• [Exercise instructions]: Express the stretch from the line containing "Task: Rate wine using the empty stars" through the line containing "Action: click(274, 233)" as a two-column CSV with the headers instruction and reply. Give one line per row, with the row's text and its answer each in its own quoted field and every line break replaced by a space.

• [Exercise input]:

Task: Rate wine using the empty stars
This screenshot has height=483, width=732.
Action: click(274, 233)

...

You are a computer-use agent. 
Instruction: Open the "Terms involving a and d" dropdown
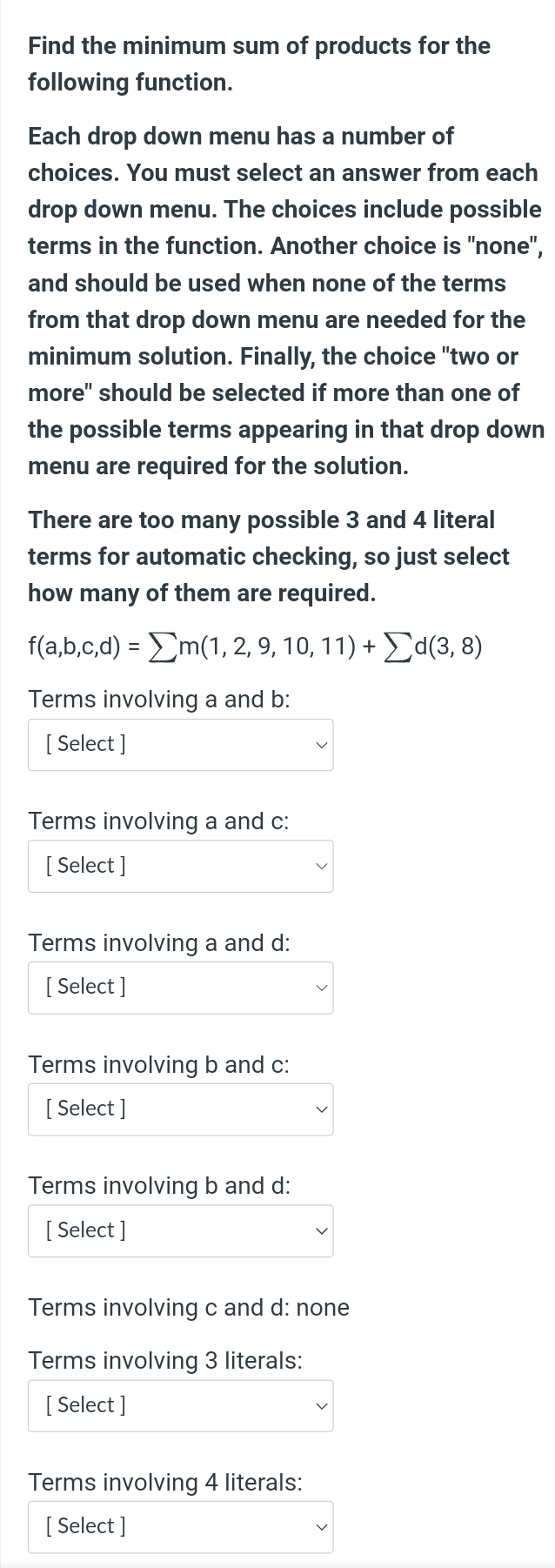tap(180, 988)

* * *

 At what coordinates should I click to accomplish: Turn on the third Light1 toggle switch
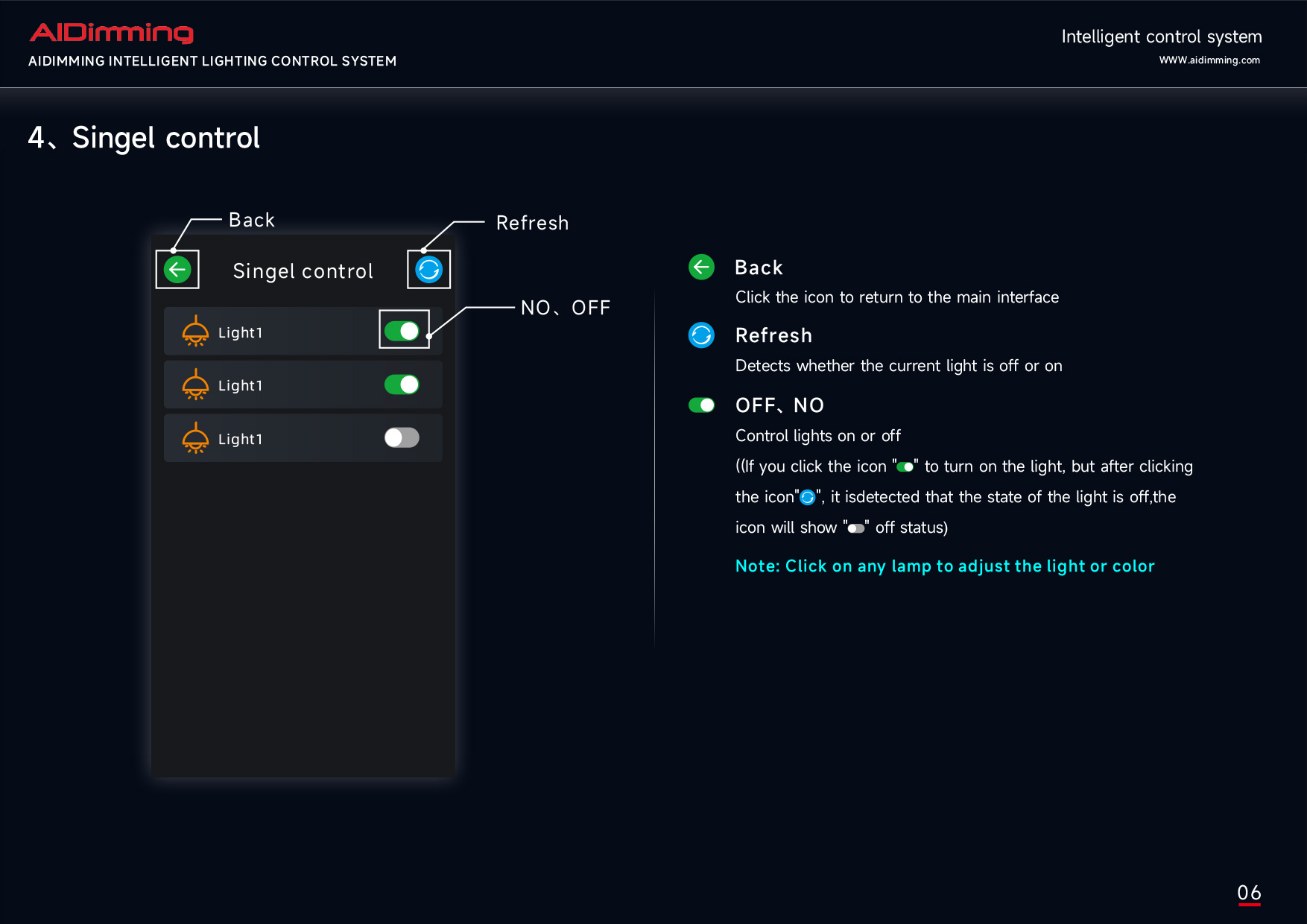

• [Correct result]:
instruction,reply
"Task: Rate wine using the empty stars This screenshot has height=483, width=732.","Action: click(274, 233)"